[PATCH v1] Added string conversion utility functions
Imran Zaman
imran.zaman at gmail.com
Tue Nov 25 12:17:24 PST 2014
Thanks Bill for your comments. Plz see my comments inline.
On Tue, Nov 25, 2014 at 9:26 PM, Bill Spitzak <spitzak at gmail.com> wrote:
>
>
> On 11/24/2014 11:12 PM, Imran Zaman wrote:
>>
>> On Tue, Nov 25, 2014 at 1:15 AM, Bill Spitzak <spitzak at gmail.com> wrote:
>>>
>>>
>>>
>>> On 11/24/2014 11:32 AM, Imran Zaman wrote:
>>>
>>>> [IZ2] This is the case where endptr is used in patch. I can remove
>>>> endptr but it seems its used so i have to keep the existing
>>>> functionality in place.
>>>> + if (!weston_strtoi(pid, &end, 0, &other) || end != pid + 10)
>>>
>>>
>>>
>>> Use strlen(pid) != 10 instead.
>>
>>
>> This will not exactly replace the implemented logic e.g.
>> pid="123abcdefg".
>> strlen(pid) = 10
>> end = 3 (end != pid + 10)
>> So cant use the solution which u propose...
>
>
> But weston_strtoi will return false in that case.
pid="123456789".
strlen(pid) = 10
end = pid + 10
.. endptr is needed by the caller of the function..
>
>>> If I write the following code:
>>>
>>> if (strtol(string, 0, 0, 0)) ...
>>>
>>> I want it to crash so I notice that I passed 0 for the val output
>>> pointer.
>>> There is no reason to every pass null here so it must be a programmer
>>> mistake.
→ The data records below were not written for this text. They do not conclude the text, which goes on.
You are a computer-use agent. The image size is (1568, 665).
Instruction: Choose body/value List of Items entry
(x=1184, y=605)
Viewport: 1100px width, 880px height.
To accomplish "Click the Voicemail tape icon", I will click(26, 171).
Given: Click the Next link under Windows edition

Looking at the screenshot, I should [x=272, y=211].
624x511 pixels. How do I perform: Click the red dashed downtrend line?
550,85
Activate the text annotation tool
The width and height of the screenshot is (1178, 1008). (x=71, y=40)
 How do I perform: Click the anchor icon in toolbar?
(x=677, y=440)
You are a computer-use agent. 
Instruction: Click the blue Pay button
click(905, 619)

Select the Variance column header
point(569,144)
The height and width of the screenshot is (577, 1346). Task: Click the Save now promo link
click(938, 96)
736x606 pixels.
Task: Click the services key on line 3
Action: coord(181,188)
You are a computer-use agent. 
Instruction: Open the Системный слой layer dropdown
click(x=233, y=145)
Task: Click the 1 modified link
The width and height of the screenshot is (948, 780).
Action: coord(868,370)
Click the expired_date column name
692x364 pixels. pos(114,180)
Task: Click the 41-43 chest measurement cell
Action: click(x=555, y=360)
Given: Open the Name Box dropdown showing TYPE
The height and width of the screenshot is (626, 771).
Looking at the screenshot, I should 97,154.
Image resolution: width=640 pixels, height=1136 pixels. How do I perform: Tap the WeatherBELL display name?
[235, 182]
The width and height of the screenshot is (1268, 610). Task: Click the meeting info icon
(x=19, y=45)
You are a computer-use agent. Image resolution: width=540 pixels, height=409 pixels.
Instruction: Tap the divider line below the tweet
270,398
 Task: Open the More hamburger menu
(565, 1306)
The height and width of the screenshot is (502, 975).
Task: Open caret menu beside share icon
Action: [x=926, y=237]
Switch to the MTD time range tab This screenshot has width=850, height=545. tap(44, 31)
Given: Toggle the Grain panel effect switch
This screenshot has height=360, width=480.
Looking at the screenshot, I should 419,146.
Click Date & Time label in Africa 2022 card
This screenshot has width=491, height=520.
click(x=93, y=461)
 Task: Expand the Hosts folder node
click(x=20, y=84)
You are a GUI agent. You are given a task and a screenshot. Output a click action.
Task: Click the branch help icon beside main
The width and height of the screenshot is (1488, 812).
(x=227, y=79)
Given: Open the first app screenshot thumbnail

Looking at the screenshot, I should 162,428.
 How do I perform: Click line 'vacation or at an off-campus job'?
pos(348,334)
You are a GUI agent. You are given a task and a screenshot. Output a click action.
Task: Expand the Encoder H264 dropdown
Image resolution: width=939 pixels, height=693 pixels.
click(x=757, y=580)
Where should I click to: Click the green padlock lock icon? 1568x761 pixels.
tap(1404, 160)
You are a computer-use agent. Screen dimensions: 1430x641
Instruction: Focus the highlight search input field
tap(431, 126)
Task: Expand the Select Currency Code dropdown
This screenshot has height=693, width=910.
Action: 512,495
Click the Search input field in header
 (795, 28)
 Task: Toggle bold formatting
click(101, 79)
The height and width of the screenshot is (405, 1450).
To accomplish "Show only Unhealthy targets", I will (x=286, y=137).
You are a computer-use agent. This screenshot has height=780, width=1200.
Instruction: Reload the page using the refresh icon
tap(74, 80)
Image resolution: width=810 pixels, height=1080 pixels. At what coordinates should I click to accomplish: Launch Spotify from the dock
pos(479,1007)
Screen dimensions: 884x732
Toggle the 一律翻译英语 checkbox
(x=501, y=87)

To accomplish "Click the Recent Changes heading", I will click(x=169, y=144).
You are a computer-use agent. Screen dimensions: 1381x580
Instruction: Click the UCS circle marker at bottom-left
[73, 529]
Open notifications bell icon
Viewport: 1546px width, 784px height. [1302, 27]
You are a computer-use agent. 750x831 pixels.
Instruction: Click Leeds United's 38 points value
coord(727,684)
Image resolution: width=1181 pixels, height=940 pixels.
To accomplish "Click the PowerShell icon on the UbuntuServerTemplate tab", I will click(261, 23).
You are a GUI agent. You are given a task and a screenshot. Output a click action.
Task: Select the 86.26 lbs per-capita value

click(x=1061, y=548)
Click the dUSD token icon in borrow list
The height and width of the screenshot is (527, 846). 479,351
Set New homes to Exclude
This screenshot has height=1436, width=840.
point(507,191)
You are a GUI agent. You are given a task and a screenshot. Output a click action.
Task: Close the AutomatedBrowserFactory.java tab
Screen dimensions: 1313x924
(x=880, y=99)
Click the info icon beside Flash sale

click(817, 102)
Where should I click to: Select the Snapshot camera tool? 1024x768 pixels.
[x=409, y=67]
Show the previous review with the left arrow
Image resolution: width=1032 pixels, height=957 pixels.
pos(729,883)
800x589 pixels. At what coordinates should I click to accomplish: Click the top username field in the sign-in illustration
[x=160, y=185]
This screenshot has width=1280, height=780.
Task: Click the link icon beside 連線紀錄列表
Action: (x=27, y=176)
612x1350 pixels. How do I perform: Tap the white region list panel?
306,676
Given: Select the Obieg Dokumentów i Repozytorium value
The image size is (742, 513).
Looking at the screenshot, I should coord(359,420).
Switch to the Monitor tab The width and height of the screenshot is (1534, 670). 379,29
As you have written it this will act like there is a syntax
>>> error
>>> in string, which could lead a person trying to debug their code down the
>>> wrong path.
>>>
>> Sorry, why is it a programmer mistake and how would it crash? Let me
>> add the exact test code and will come back to you. It should not crash
>> for sure IMO.
>
>
> struct Foo {
> int first_member;
> int integer;
> } Foo;
>
> struct Foo* f(char* text) {
> struct Foo* pointer;
> pointer = code_that_returns_NULL_unexpectedly();
> weston_strtoi(text, 0, 0, &(p->integer)); // crash!
> return pointer;
> }
Crash happens before entering the function :-) The whole weston code
base uses pointers, so cant be avoided; its user of the functions
which should pass in the valid arguments. So there is no need to worry
about it :-)
>
> Note that with your version it does not crash if "integer" is the first
> member of struct Foo. What I recommend is making it crash in both cases by
> not testing the val pointer and instead trying to write a value to it.
>
>> At least one case above is using endptr.. if we can replace it with
>> exactly similarly logic, I can remove it otherwies I dont see any harm
>> in its usage
>
>
> I have looked into that a bit more. The only use of endptr (other than to
> replicate the tests that your function does) is in the xpm parser. In that
> case I am not sure if it may be depending on getting a zero for zero-length.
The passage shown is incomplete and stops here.